───── Information

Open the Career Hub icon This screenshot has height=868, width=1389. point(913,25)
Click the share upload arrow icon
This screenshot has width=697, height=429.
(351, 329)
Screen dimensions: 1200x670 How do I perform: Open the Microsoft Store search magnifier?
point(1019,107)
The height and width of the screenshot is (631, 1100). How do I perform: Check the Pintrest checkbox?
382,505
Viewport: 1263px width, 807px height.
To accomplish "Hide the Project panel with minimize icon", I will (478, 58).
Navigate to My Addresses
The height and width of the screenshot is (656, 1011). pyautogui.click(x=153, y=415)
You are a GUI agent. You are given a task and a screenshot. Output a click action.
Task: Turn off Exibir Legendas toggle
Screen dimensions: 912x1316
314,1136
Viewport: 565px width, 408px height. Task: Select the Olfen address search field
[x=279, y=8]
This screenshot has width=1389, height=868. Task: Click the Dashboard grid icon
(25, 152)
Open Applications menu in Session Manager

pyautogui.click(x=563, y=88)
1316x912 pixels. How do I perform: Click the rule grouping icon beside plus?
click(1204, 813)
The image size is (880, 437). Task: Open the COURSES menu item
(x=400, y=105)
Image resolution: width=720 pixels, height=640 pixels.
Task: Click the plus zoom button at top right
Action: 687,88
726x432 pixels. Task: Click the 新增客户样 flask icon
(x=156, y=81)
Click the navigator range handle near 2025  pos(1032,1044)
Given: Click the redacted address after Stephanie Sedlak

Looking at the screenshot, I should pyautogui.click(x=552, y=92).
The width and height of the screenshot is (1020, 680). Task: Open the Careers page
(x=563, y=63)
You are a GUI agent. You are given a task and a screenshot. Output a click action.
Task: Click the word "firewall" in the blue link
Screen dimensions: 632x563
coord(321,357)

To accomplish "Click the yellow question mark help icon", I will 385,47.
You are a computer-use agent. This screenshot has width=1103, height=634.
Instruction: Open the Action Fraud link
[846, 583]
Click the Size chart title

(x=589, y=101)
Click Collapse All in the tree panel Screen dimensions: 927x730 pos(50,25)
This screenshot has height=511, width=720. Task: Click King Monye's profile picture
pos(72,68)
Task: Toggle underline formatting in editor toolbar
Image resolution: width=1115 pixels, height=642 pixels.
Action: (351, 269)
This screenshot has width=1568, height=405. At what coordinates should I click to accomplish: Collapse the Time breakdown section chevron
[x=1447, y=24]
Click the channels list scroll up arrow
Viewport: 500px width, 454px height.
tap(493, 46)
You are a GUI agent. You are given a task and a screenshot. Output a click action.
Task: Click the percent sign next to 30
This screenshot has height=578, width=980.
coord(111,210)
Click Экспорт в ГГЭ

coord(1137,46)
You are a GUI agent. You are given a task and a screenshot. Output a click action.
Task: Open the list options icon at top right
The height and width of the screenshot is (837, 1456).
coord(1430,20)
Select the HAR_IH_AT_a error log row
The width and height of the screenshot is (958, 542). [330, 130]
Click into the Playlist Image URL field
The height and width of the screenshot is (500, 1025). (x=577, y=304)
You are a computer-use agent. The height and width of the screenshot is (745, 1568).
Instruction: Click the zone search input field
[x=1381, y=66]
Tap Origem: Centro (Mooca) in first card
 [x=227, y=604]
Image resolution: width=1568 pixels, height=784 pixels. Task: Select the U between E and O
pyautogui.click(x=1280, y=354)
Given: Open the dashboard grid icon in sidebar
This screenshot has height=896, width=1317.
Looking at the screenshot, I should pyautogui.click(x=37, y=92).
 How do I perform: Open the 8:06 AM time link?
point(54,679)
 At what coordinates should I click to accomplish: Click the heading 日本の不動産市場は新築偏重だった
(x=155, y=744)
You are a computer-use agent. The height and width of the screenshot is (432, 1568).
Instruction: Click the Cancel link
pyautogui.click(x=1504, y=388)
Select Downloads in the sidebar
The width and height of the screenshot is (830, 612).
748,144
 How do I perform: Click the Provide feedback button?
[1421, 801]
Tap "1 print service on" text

──────────

- _Your task_
Output the entries above in their entirety, exactly as written.

- _Exercise solution_
Open the Career Hub icon This screenshot has height=868, width=1389. point(913,25)
Click the share upload arrow icon
This screenshot has width=697, height=429.
(351, 329)
Screen dimensions: 1200x670 How do I perform: Open the Microsoft Store search magnifier?
point(1019,107)
The height and width of the screenshot is (631, 1100). How do I perform: Check the Pintrest checkbox?
382,505
Viewport: 1263px width, 807px height.
To accomplish "Hide the Project panel with minimize icon", I will (478, 58).
Navigate to My Addresses
The height and width of the screenshot is (656, 1011). pyautogui.click(x=153, y=415)
You are a GUI agent. You are given a task and a screenshot. Output a click action.
Task: Turn off Exibir Legendas toggle
Screen dimensions: 912x1316
314,1136
Viewport: 565px width, 408px height. Task: Select the Olfen address search field
[x=279, y=8]
This screenshot has width=1389, height=868. Task: Click the Dashboard grid icon
(25, 152)
Open Applications menu in Session Manager

pyautogui.click(x=563, y=88)
1316x912 pixels. How do I perform: Click the rule grouping icon beside plus?
click(1204, 813)
The image size is (880, 437). Task: Open the COURSES menu item
(x=400, y=105)
Image resolution: width=720 pixels, height=640 pixels.
Task: Click the plus zoom button at top right
Action: 687,88
726x432 pixels. Task: Click the 新增客户样 flask icon
(x=156, y=81)
Click the navigator range handle near 2025  pos(1032,1044)
Given: Click the redacted address after Stephanie Sedlak

Looking at the screenshot, I should pyautogui.click(x=552, y=92).
The width and height of the screenshot is (1020, 680). Task: Open the Careers page
(x=563, y=63)
You are a GUI agent. You are given a task and a screenshot. Output a click action.
Task: Click the word "firewall" in the blue link
Screen dimensions: 632x563
coord(321,357)

To accomplish "Click the yellow question mark help icon", I will 385,47.
You are a computer-use agent. This screenshot has width=1103, height=634.
Instruction: Open the Action Fraud link
[846, 583]
Click the Size chart title

(x=589, y=101)
Click Collapse All in the tree panel Screen dimensions: 927x730 pos(50,25)
This screenshot has height=511, width=720. Task: Click King Monye's profile picture
pos(72,68)
Task: Toggle underline formatting in editor toolbar
Image resolution: width=1115 pixels, height=642 pixels.
Action: (351, 269)
This screenshot has width=1568, height=405. At what coordinates should I click to accomplish: Collapse the Time breakdown section chevron
[x=1447, y=24]
Click the channels list scroll up arrow
Viewport: 500px width, 454px height.
tap(493, 46)
You are a GUI agent. You are given a task and a screenshot. Output a click action.
Task: Click the percent sign next to 30
This screenshot has height=578, width=980.
coord(111,210)
Click Экспорт в ГГЭ

coord(1137,46)
You are a GUI agent. You are given a task and a screenshot. Output a click action.
Task: Open the list options icon at top right
The height and width of the screenshot is (837, 1456).
coord(1430,20)
Select the HAR_IH_AT_a error log row
The width and height of the screenshot is (958, 542). [330, 130]
Click into the Playlist Image URL field
The height and width of the screenshot is (500, 1025). (x=577, y=304)
You are a computer-use agent. The height and width of the screenshot is (745, 1568).
Instruction: Click the zone search input field
[x=1381, y=66]
Tap Origem: Centro (Mooca) in first card
 [x=227, y=604]
Image resolution: width=1568 pixels, height=784 pixels. Task: Select the U between E and O
pyautogui.click(x=1280, y=354)
Given: Open the dashboard grid icon in sidebar
This screenshot has height=896, width=1317.
Looking at the screenshot, I should pyautogui.click(x=37, y=92).
 How do I perform: Open the 8:06 AM time link?
point(54,679)
 At what coordinates should I click to accomplish: Click the heading 日本の不動産市場は新築偏重だった
(x=155, y=744)
You are a computer-use agent. The height and width of the screenshot is (432, 1568).
Instruction: Click the Cancel link
pyautogui.click(x=1504, y=388)
Select Downloads in the sidebar
The width and height of the screenshot is (830, 612).
748,144
 How do I perform: Click the Provide feedback button?
[1421, 801]
Tap "1 print service on" text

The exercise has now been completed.